Kebijakan penaikan tarif PPN dari 10% menjadi 11% sudah diatur dalam UU HPP Nomor 7 Tahun 2021 yang mulai efektif dilaksanakan 1 April 2022.
“Waktu itu pemerintah mengusulkan kenaikan PPN 12 persen. Tapi setelah melalui proses diskusi panjang, akhirnya disepakati keputusan moderat yakni 11 persen,” ujar Fauzi dalam keterangannya, Selasa (5/4).
Fauzi menegaskan, saat pembahasan RUU HPP, Fraksi Partai NasDem DPR saat itu berupaya bertahan agar tidak ada kenaikan PPN. Naiknya PPN bisa membebani masyarakat, mengingat pandemi Covid-19 yang juga masih menghantui ekonomi masyarakat.
“Kami menyarankan tidak dinaikan. Tapi penyusunan UU ada proses politik dan kompromi di dalamnya agar klausul tersebut bisa disepakati. Akhirnya antara pemerintah dan DPR menyepakati keputusan moderat atau titik temunya PPN naik 1 persen, dari 10 persen naik jadi 11 persen,” jelasnya.
Legislator NasDem Dapil Sumatera Selatan I (Kabupaten Musi Rawas, Musi Banyuasin, Banyuasin, Kota Palembang, Kota Lubuk Linggau, dan Musi Rawas Utara) itu berharap pemerintah melakukan sosialisasi secara masif sebelum pemerintah memungut PPN 11%. Pemerintah harus lebih arif dan bijaksana dalam penerapan UU HPP.
“Terlebih belakangan ini harga barang-barang kebutuhan pokok seperti minyak goreng, BBM mengalami kenaikan.
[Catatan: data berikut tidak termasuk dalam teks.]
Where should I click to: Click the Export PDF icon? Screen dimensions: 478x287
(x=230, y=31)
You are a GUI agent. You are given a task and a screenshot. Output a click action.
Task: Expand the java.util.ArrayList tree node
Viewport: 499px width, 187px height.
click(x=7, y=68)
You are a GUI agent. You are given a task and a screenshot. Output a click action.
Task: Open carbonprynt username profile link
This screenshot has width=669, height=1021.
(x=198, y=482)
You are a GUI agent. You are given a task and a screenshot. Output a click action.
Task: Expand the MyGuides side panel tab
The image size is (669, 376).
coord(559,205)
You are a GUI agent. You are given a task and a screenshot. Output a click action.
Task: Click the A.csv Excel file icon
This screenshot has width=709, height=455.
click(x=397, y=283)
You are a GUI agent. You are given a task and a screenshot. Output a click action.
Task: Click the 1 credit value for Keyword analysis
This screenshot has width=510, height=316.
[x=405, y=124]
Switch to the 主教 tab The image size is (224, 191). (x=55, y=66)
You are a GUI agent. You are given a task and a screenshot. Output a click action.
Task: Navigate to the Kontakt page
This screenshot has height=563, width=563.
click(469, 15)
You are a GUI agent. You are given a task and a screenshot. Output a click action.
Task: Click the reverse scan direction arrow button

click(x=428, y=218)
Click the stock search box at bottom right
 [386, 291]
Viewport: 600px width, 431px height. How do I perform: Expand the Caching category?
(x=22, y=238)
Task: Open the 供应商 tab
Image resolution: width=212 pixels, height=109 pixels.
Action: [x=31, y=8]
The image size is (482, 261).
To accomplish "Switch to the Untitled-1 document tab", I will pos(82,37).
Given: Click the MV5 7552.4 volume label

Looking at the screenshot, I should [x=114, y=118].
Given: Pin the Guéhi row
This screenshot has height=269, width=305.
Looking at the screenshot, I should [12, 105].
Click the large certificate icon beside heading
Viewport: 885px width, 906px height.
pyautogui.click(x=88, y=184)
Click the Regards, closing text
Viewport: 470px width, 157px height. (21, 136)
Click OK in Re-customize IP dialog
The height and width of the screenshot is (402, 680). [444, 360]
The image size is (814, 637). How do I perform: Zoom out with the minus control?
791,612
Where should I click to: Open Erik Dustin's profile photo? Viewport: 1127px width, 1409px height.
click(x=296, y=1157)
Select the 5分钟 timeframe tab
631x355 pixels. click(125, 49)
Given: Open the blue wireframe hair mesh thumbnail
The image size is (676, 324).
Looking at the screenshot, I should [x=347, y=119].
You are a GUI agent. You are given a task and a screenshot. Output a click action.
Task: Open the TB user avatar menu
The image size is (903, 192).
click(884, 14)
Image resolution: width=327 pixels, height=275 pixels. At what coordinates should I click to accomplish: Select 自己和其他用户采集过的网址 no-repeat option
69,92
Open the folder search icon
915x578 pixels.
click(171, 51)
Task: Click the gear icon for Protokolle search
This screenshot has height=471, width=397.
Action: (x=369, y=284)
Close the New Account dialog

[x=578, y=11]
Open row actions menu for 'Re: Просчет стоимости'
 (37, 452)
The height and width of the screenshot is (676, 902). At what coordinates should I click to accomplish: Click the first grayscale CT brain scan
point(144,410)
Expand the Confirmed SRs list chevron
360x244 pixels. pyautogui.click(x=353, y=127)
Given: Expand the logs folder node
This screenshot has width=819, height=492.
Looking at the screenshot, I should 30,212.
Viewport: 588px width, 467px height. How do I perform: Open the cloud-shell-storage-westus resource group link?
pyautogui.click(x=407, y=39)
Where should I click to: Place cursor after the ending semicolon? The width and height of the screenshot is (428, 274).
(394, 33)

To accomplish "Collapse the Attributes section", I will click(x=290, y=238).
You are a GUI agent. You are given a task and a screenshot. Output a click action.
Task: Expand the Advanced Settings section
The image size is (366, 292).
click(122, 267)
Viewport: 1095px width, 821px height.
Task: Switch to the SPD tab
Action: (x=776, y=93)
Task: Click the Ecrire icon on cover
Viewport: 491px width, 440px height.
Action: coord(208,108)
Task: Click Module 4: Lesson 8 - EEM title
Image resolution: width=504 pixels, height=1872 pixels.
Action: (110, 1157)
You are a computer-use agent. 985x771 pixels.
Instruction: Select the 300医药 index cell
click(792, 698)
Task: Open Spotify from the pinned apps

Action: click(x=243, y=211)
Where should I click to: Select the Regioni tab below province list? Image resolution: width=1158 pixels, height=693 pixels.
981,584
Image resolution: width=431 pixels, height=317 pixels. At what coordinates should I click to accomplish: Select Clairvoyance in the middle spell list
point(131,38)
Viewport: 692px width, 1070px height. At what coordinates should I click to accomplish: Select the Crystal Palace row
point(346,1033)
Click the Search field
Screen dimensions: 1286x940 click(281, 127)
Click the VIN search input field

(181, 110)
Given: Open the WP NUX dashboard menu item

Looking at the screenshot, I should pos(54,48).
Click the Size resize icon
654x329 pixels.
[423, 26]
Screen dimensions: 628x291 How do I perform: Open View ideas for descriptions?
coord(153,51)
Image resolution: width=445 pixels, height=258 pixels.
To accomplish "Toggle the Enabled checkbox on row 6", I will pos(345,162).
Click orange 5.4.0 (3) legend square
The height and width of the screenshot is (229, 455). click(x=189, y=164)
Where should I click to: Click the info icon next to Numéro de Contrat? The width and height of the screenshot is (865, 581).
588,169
Kalau PPN 11 persen dipaksakan dipungut, pasti akan memicu kenaikan harga berbagai kebutuhan pokok,” tandasnya.
Selain itu, tambah Fauzi, pemerintah perlu menindaklanjuti UU HPP dengan petunjuk teknis melalui Peraturan Pemerintah atau Peraturan Menteri.
“Petunjuk tersebut untuk mendefinisikan secara detail barang dan jasa apa saja yang dikenakan PPN 11 persen, atau tidak dikenakan. Supaya masyarakat tidak kaget,” pungkas Fauzi.